Acute interstitial nephritis - a reappraisal and update

Abstract

Acute interstitial nephritis (AIN) is an under recognized and under diagnosed cause of acute kidney injury (AKI). It is estimated to account for 15 - 20% of cases of AKI; it is the reported diagnosis in 2.8% of all kidney biopsies, and 13.5% of biopsies done specifically for acute renal failure. Considerable evidence implicates antigen initiated cell-mediated injury in the pathogenesis of AIN. Drugs account for 70% of all cases, with over 150 different agents incriminated. The remaining cases are due to infections, autoimmune diseases, and rarely idiopathic. The central component of renal injury in AIN is altered tubular function, which usually precedes decrements in filtration rate. The key to early diagnosis is vigilance for the presence of tubular dysfunction in non-oliguric individuals, especially in patients with modest but gradual increments in creatinine level. The utility of urinary biomarkers to diagnose AIN in its early nascent and potentially reversible stage remains to be determined. Prompt recognition, elimination of the offending source of antigen, and use of a limited course of steroid therapy where indicated, will result in complete resolution in ~ 65% of cases, partial resolution in up to 20%, and irreversible damage in the rest.

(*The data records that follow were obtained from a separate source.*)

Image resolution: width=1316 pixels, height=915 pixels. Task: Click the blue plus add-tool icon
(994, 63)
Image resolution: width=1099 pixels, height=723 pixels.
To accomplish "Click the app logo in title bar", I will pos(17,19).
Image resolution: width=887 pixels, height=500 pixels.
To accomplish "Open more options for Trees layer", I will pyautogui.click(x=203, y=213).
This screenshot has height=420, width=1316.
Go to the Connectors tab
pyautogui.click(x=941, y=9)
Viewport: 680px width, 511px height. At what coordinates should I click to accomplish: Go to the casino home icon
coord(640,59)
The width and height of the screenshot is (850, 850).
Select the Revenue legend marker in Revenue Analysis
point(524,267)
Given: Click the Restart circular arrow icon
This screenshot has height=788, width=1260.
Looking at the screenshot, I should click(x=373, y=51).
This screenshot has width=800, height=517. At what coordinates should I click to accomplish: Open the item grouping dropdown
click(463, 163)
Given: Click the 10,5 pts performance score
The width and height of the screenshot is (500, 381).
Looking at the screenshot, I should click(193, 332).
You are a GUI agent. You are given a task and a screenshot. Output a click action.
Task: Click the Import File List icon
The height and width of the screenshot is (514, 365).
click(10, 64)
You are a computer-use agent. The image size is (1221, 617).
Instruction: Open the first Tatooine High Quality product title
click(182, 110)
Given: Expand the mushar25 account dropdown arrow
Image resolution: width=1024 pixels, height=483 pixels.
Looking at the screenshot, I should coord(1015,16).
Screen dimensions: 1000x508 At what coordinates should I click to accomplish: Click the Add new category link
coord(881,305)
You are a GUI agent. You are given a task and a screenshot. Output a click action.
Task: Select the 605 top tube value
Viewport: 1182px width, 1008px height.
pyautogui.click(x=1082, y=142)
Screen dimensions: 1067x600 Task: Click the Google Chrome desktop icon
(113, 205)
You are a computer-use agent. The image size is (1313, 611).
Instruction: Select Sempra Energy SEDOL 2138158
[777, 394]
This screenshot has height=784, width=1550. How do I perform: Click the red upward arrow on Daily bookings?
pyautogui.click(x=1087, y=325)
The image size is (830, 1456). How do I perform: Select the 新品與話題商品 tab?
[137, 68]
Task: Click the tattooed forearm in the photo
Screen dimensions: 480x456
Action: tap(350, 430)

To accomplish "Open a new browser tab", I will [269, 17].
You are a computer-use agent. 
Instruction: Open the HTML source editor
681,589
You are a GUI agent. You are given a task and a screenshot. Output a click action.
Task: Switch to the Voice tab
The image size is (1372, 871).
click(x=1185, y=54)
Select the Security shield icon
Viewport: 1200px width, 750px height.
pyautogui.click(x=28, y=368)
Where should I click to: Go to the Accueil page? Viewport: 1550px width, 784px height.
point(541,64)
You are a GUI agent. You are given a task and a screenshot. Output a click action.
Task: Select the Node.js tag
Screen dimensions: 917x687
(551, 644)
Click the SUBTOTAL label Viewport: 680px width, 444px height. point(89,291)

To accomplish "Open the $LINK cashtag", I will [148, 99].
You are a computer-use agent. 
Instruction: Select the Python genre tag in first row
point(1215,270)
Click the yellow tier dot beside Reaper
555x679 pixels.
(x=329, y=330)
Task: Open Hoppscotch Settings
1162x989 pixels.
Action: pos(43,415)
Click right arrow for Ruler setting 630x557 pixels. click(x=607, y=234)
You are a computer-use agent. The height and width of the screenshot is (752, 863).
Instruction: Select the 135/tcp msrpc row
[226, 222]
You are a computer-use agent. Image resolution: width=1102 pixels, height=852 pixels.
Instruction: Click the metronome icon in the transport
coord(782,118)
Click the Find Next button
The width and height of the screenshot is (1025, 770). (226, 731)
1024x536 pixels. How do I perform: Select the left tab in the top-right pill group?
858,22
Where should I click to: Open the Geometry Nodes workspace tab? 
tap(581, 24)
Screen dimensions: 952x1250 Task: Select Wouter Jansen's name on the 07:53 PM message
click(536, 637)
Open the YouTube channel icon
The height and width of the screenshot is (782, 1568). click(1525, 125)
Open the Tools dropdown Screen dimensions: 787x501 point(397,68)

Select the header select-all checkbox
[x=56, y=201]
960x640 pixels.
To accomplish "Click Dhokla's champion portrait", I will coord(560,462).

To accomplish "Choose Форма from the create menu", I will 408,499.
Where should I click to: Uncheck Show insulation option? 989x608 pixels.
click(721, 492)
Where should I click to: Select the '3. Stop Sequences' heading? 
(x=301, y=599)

Figure 1.. Cross section of kidney magnified 5 times to show the foci of regional distribution of cellular infiltrates in acute interstitial nephritis. (Reproduced with permission from reference number [2]).

Figure 2.. Number of reports listed on PubMed as acute tubulointerstitial nephritis (shown in black) and of acute interstitial nephritis (shown in grey) over the past 45 years. ATIN = acute tubulointerstitial nephritis; AIN = acute interstitial nephritis.

Figure 3.. Pathogenesis of AIN. The process begins with the recognition and subsequent processing of the putative antigen by dendritic cells that endocytose, process, and express the peptides on their surface MHC II molecules, which they then present to the naïve lymphocytes in the regional lymph nodes. See text under Pathogenesis for the subsequent course of events. EMT = epithelial mesenchymal transition.

Figure 4.. Schematic representation of the sites of tubular dysfunction in acute tubulointerstitial nephritis. The abnormalities in tubular handling of electrolytes are shown in bold lettering and their clinical manifestation in regular lettering. The boxed black arrows indicate the principal changes reflected in blood and urine tests. PCT = proximal convoluted tubule; DCT = distal convoluted tubule; Loop = loop of Henle; CD = collecting duct; Sp. Gr. = specific gravity; FE_Na = fractional excretion of sodium; PO₄ = phosphate; CO₂ = carbon dioxide content. (Reproduced with permission from reference number [6]).